Do examples, incidents, matter to you?
...
Do examples, incidents, like those matter to you; meaning they might, or not, influence your carry?
Discuss.
OIS and private person shooting incidents matter to me from what might be learned from an overall training perspective. However, that said, the capacity of some handgun which someone was carrying/using in any particular incident is of a low priority,
to me. I'm more concerned with other aspects of the incidents.
Once you've known of cops who were seriously injured, or killed, after exhausting 1 or more hi-cap mags they were carrying during some incident, without achieving the desired effect (at least soon enough) ... 'capacity' takes a back seat to considering many other critical aspects of what might happen in situations and incidents.
Capacity does offer a sense of comfort and confidence to a lot of folks, both cops and private gun owners, and that's fine. Just make sure it's not a misplaced, unjustified or false sense of confidence.
I've said this before, but I'll say it again. During the course of my LE career I carried 6-shot revolvers on-duty, and then semiauto pistols chambered in 9, .40 & .45, with magazine capacities of 14, 15, 12, 8, 9 & 7rds, and then during my post-retirement service as a reserve I carried a 7+1/.45, 8+1/9 and finally a 15+1/.40 issued pistol (because the compact metal-framed 9/.40/.45's went away when we adopted plastic). I bought a fair number of handguns throughout the years of taking a lot of armorer classes and being able to buy at discounted pricing. In all those years I only bought ONE new pistol that uses a magazine capacity of more than 10rds, and that one has a 'high capacity' of 12rds. The rest all have mag capacities of 6-10rds ... and I'm still fine with that when it comes to carrying a retirement CCW.
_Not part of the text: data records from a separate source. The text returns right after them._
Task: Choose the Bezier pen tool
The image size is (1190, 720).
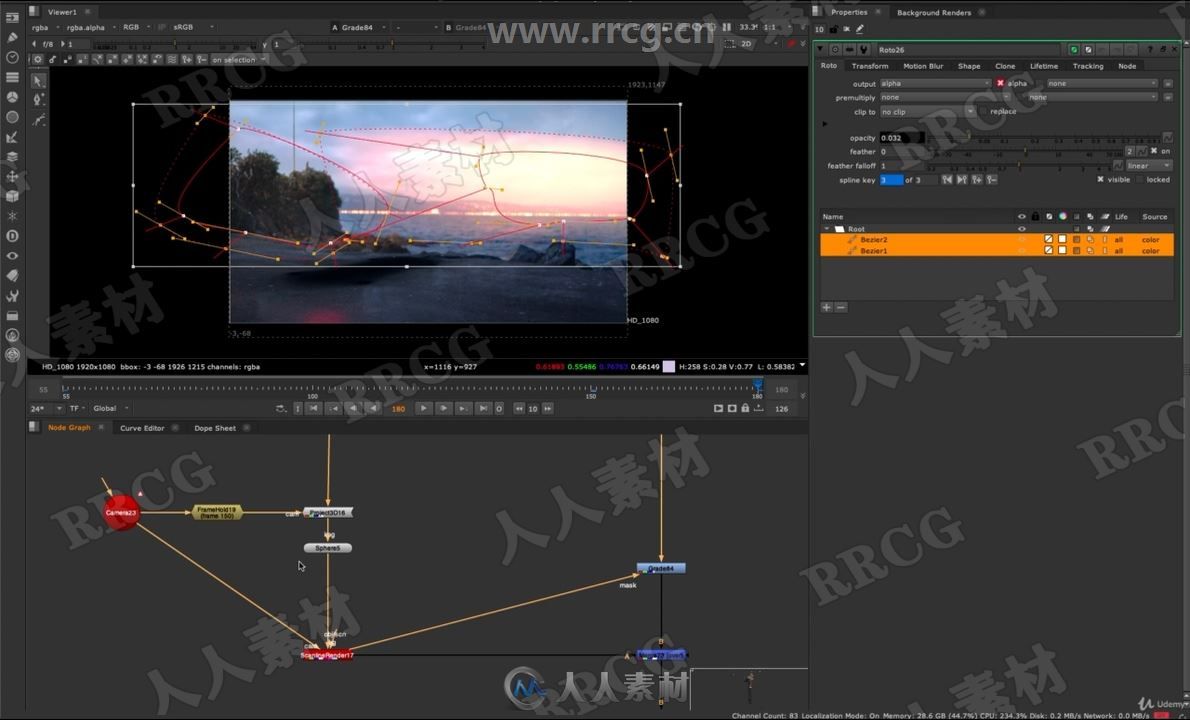Action: pos(39,100)
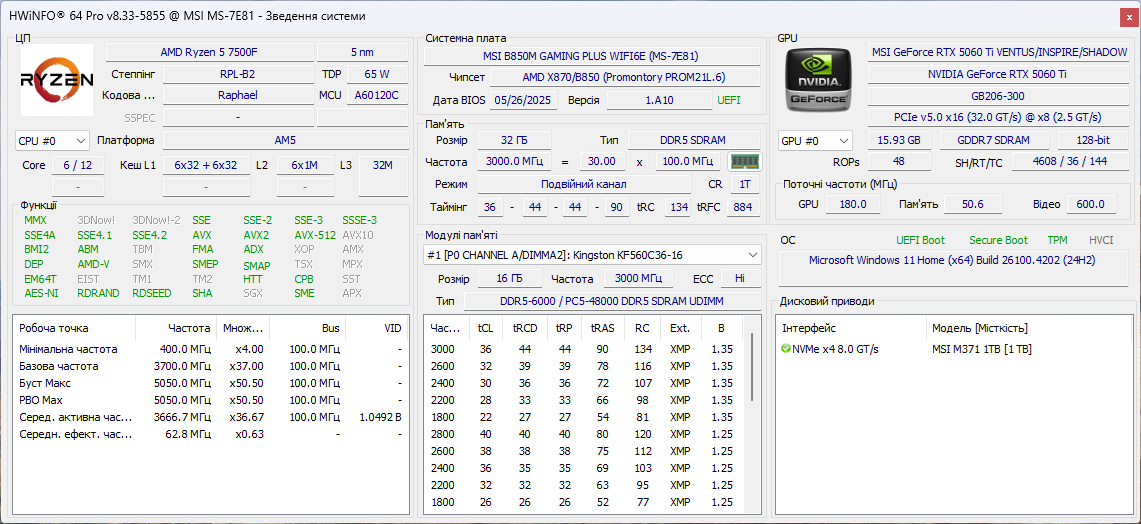This screenshot has height=524, width=1141.
Task: Click the Інтерфейс column header in drives
Action: coord(809,328)
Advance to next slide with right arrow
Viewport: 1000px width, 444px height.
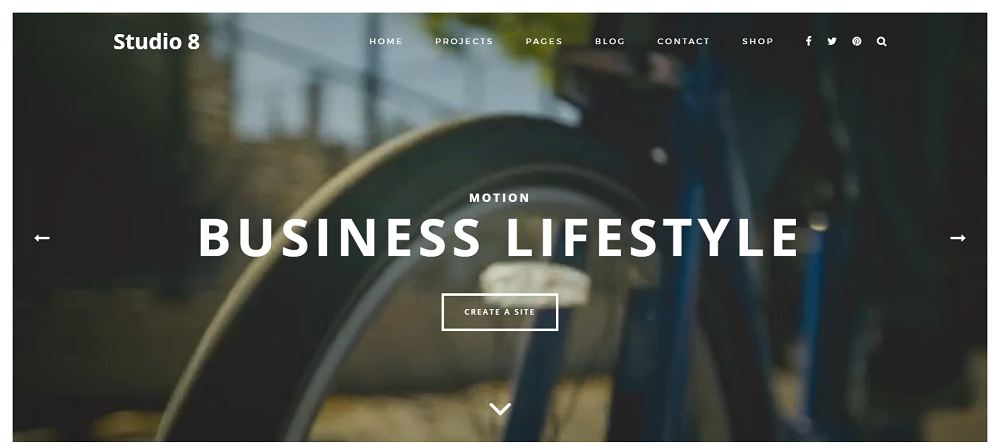[x=957, y=237]
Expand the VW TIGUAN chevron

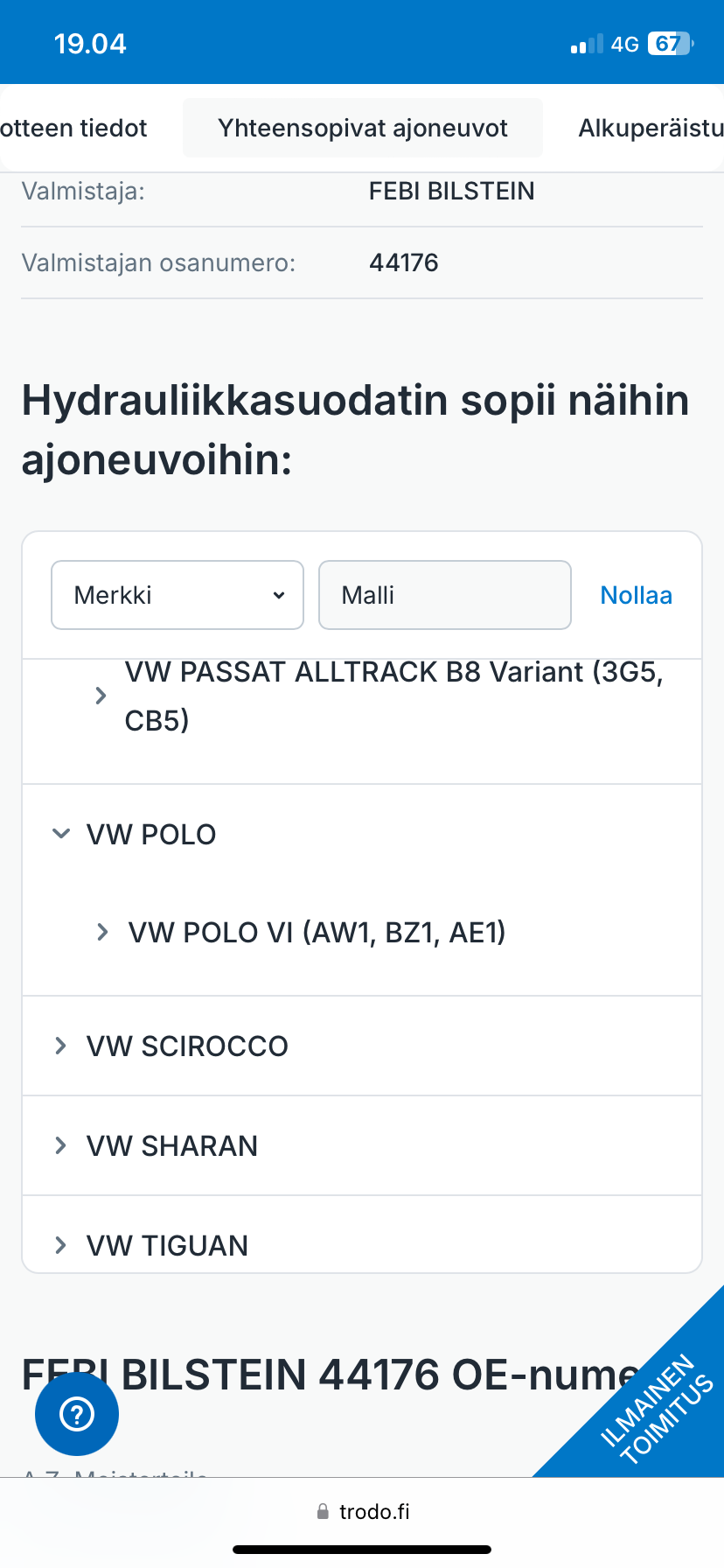tap(60, 1245)
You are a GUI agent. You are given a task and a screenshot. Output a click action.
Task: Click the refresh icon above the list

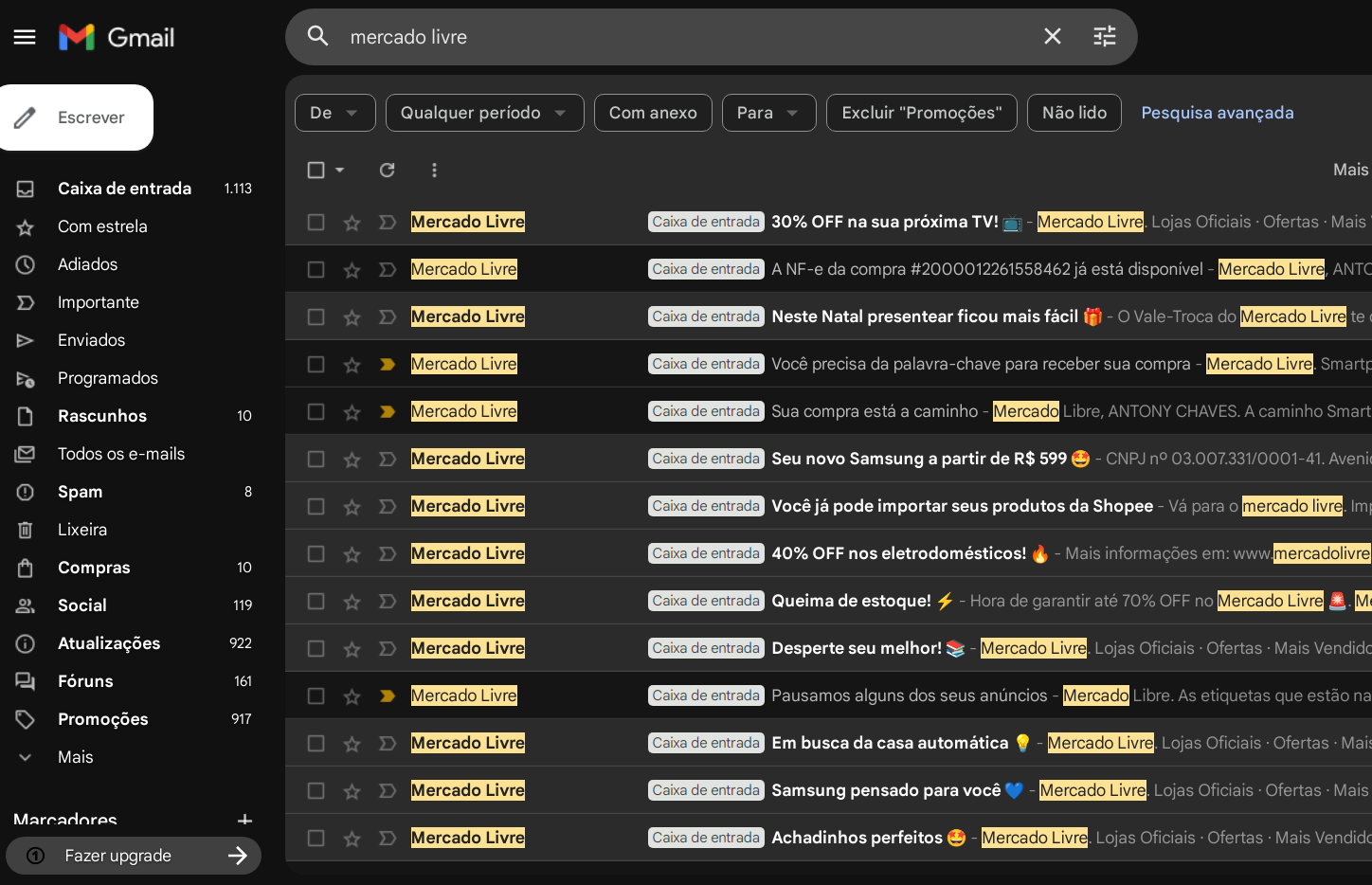point(387,170)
Matter of fact, one of my most commonly carried duty/off-duty and now retirement weapon choices is a 5-shot snub. Sure, sometimes I may still belt on one of my 6-10rd subcompact or compact pistols, and they certainly still get their fair share of range practice and qual time (along with my J-frames).
Nothing in any of the ever-growing number of streaming video incidents - or the LE/OIS incidents I still hear about from instructors still working in LE - really offers any reason for
me to change my mind for
my retirement CCW needs. Not regarding capacity. I
do, however, still look to try and glean as much as I can regarding potential training, knowledge, gear and tactics issues.
I certainly don't find fault with, or denigrate, the choices made by other folks who like to carry double stack mag pistols - and I know younger instructors who are fully on-board the double stack magazine capacity bandwagon.
Different strokes.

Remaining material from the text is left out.